DESCRIPTION OF THE TASK -> Return the lines below word for word, starting at the line that has "The image size" and stopping after the line that has "At what coordinates". Leave the pictures out.

ENTRIES SUPPLIED ->

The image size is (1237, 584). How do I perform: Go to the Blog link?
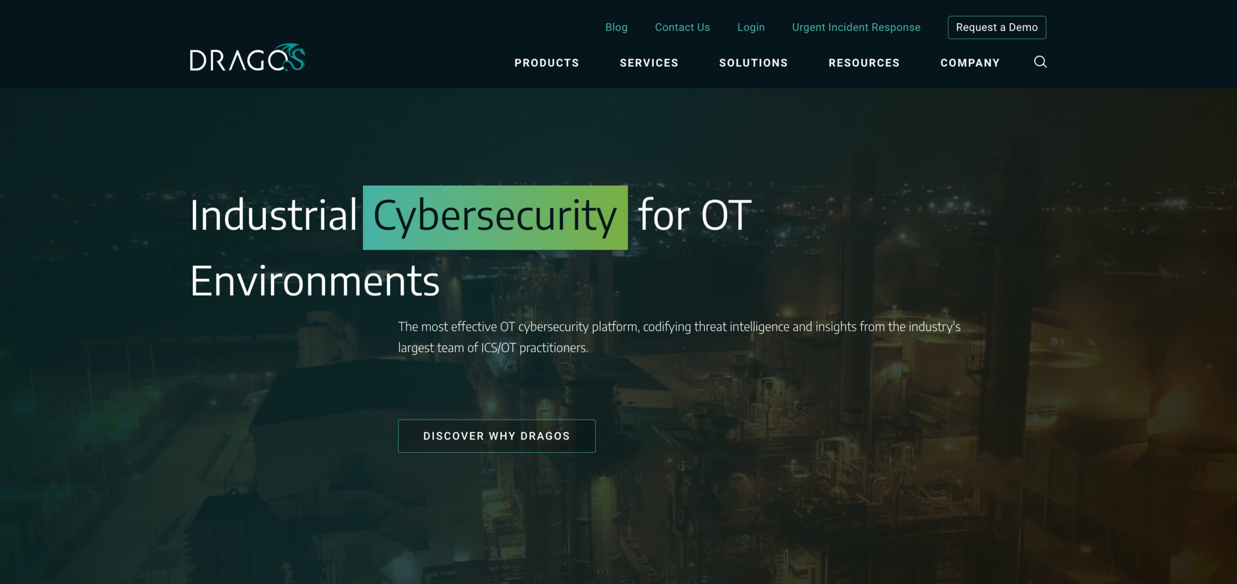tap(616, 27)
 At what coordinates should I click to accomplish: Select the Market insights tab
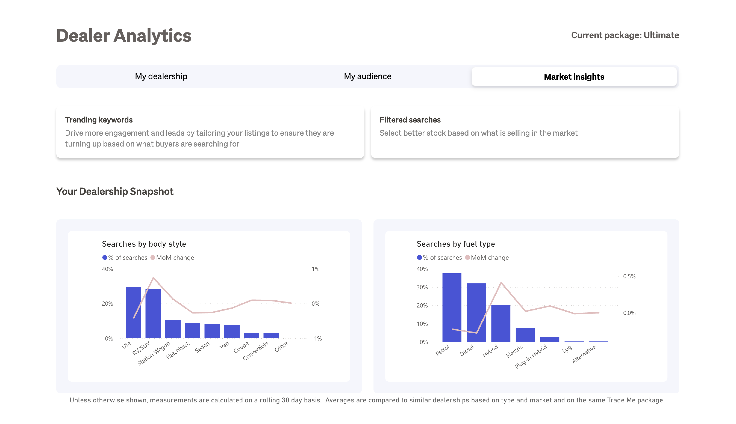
---
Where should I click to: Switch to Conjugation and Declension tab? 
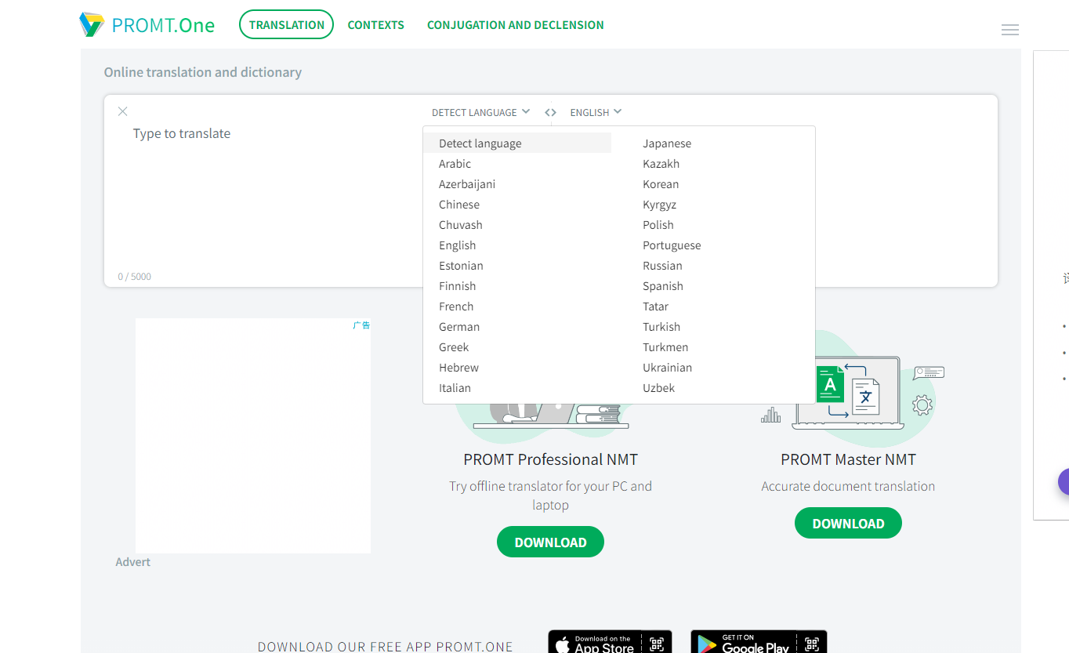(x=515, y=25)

FINAL RESULT ->
The image size is (1237, 584). How do I perform: Go to the Blog link?
tap(616, 27)
 At what coordinates should I click to accomplish: Select the Market insights tab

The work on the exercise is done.